Конференция открылась не во дворце Кшесинской, а в более просторном и удобном зале расположенных неподалеку Стебутовских женских курсов, женского медицинского института. В президиум избрали Ленина, Зиновьева, Каменева, Сталина, Свердлова, Федорова.
Ленин предварил обсуждение краткой вступительную речью о том, что предвидение великих основателей коммунизма оправдалось – мировая война привела к революции. Честь начать её выпала на долю российского пролетариата, но русская революция – только часть великой международной революции.
Затем в докладе «О текущем моменте» Владимир Ильич дал расширенную и подробную трактовку уже знакомых собравшимся тезисов, обосновал и конкретизировал курс партии на подготовку и проведение социалистической революции. Говорил он живо, уверенно, по своему обычаю, всем корпусом разворачиваясь то влево, то вправо, постоянно следя за реакцией зала и как бы упреждая возможные вопросы, на некоторых моментах своих предложений останавливался подробнее, приводил дополнительные аргументы.

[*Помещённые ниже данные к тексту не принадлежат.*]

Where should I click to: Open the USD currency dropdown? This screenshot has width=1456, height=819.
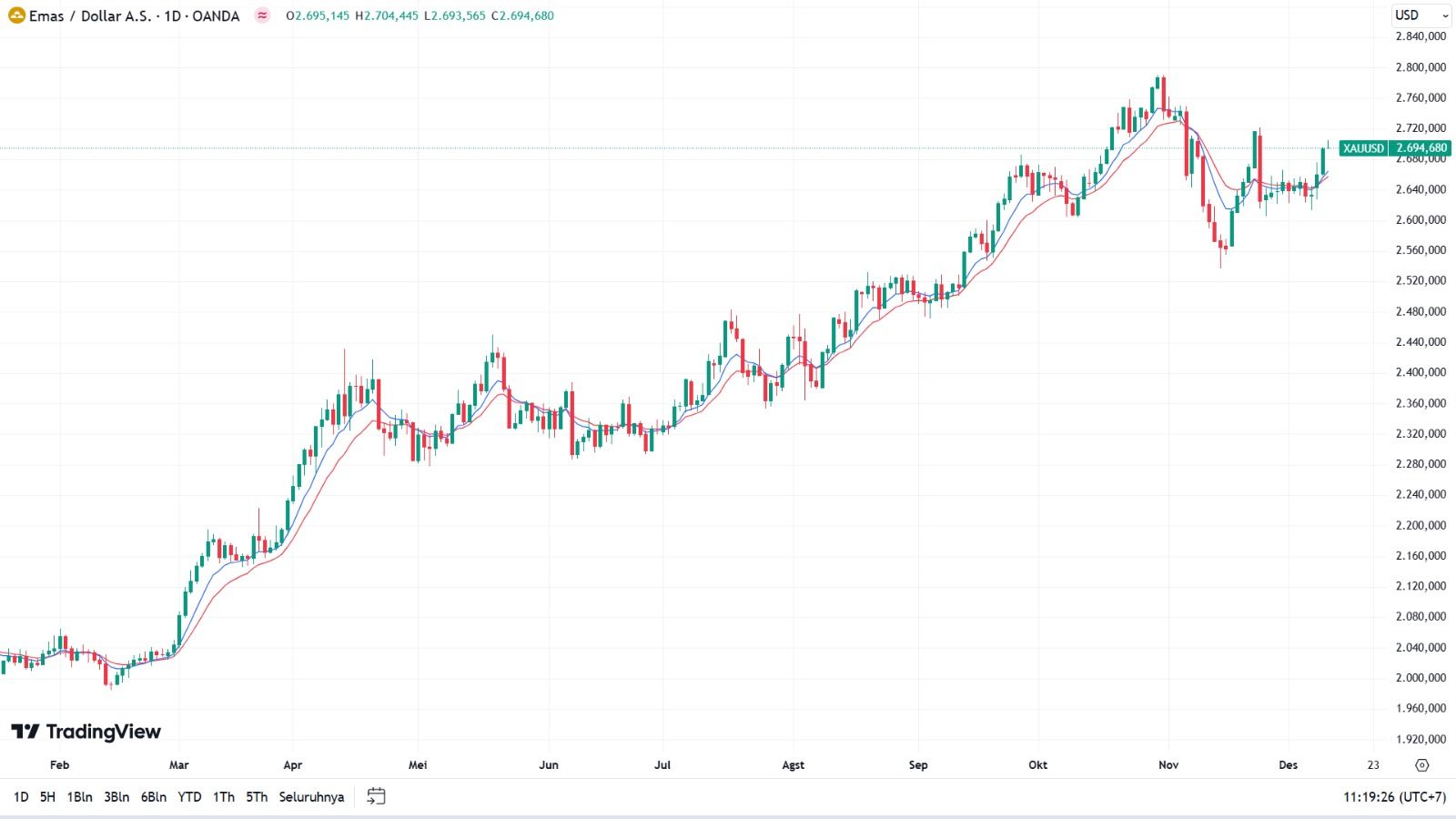click(x=1422, y=15)
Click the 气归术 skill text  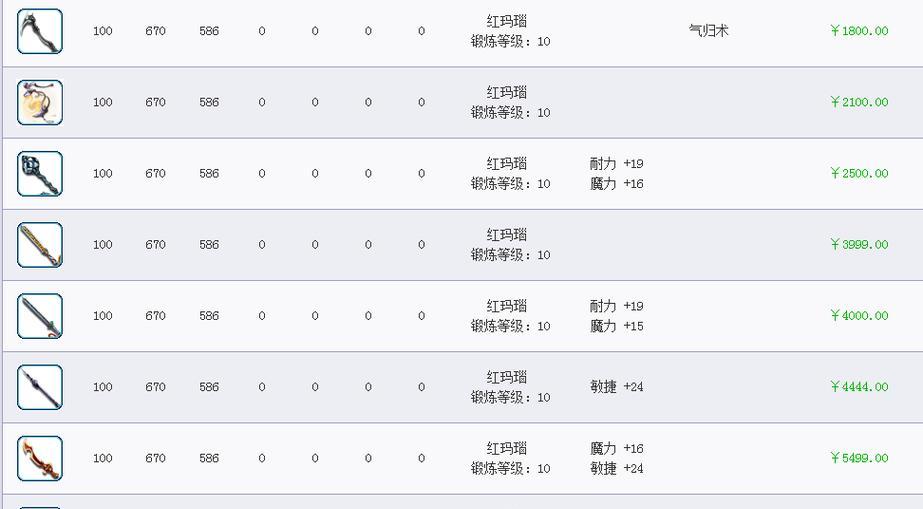pyautogui.click(x=709, y=31)
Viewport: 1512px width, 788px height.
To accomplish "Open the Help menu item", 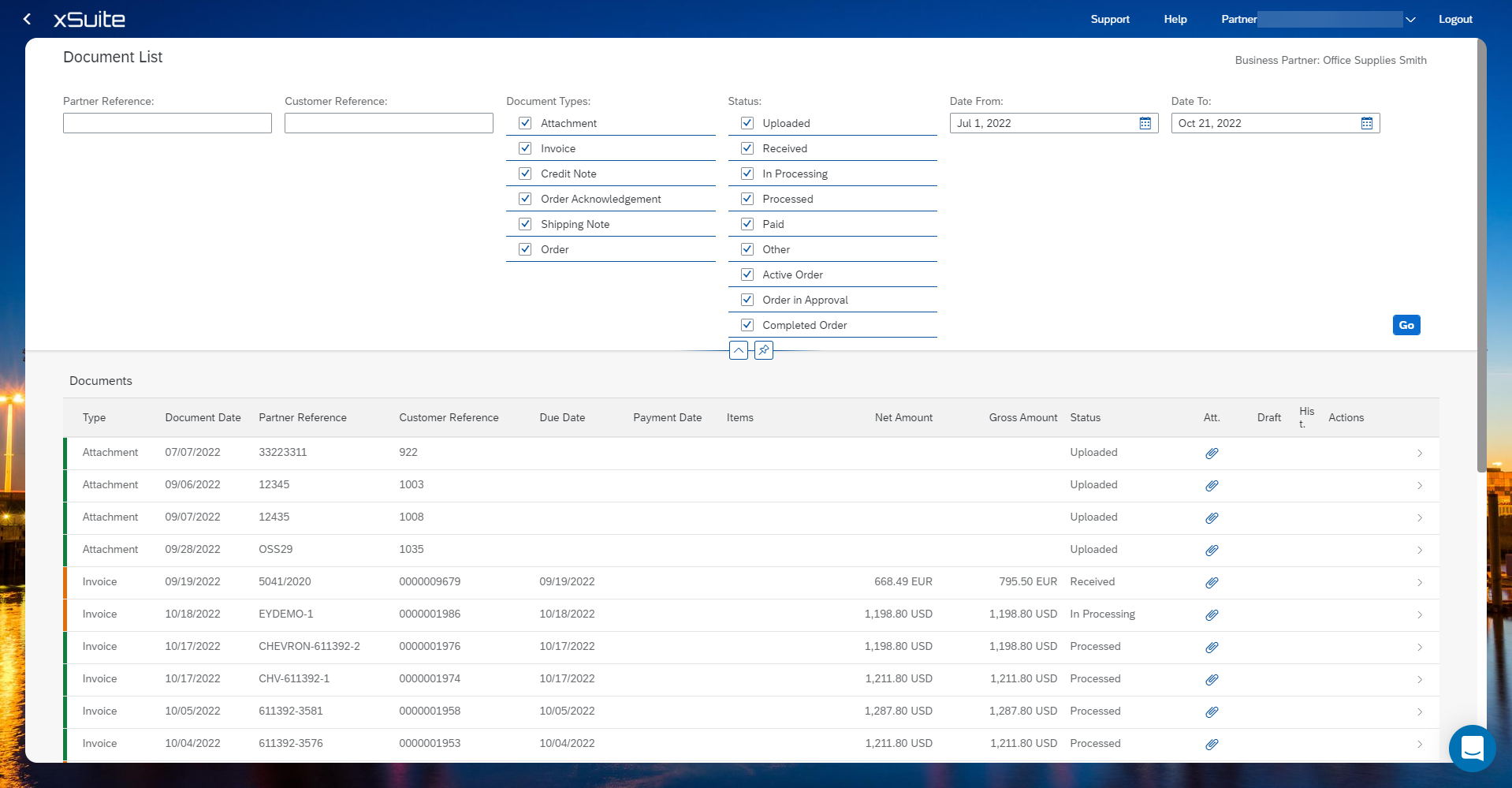I will pyautogui.click(x=1175, y=20).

Встречали его слова одобрительными кивками, выкриками и аплодисментами. Но все ли были искренне убеждены? Не увезут ли с конференции свои сомнения? Не затаят ли разногласия, недоумения, которые затем непременно проявятся в делах? Они должны быть готовы четко и убедительно передать услышанное своим товарищам на местах. Причем утаить от них мысли, звучащие в кулуарах, тоже не совсем честно. Надо принципиально и открыто обсуждать все мнения.
Об этом наверняка думал не один Дзержинский, и едва докладчик закончил, он решительно поднял руку и внес предложение по порядку ведения:
– Из частных разговоров выяснилось, что многие не согласны принципиально с тезисами докладчика. Я вношу предложение выслушать доклады, выражающие и другую точку зрения на текущий момент, выслушать товарищей, которые вместе с нами пережили революцию и которые находят, что она пошла несколько по иному направлению, чем это обрисовано докладчиком.
Феликса поддержали. А Ногин тут же внес предложение заслушать Каменева в качестве содокладчика.
Лев Борисович встал. Начал, как бывалый оратор, с самого проверенного, надежного и универсального приема, с лести:
– Товарищи! Вы – самое авторитетное собрание. Вы представляете собрание, ответственное за всю будущность нашей партии, и я призываю вас наметить линию нашего поведения столь строго, столь определенно, чтобы дальнейших колебаний уже не происходило, и не надо было бы зарываться вперед и отдергивать назад.
Каменев стремился в очередной раз зафиксировать свою точку зрения, доказать, что буржуазно-демократическая революция у нас ещё не закончена, что не надо спешить – Россия никак не созрела для социалистической революции.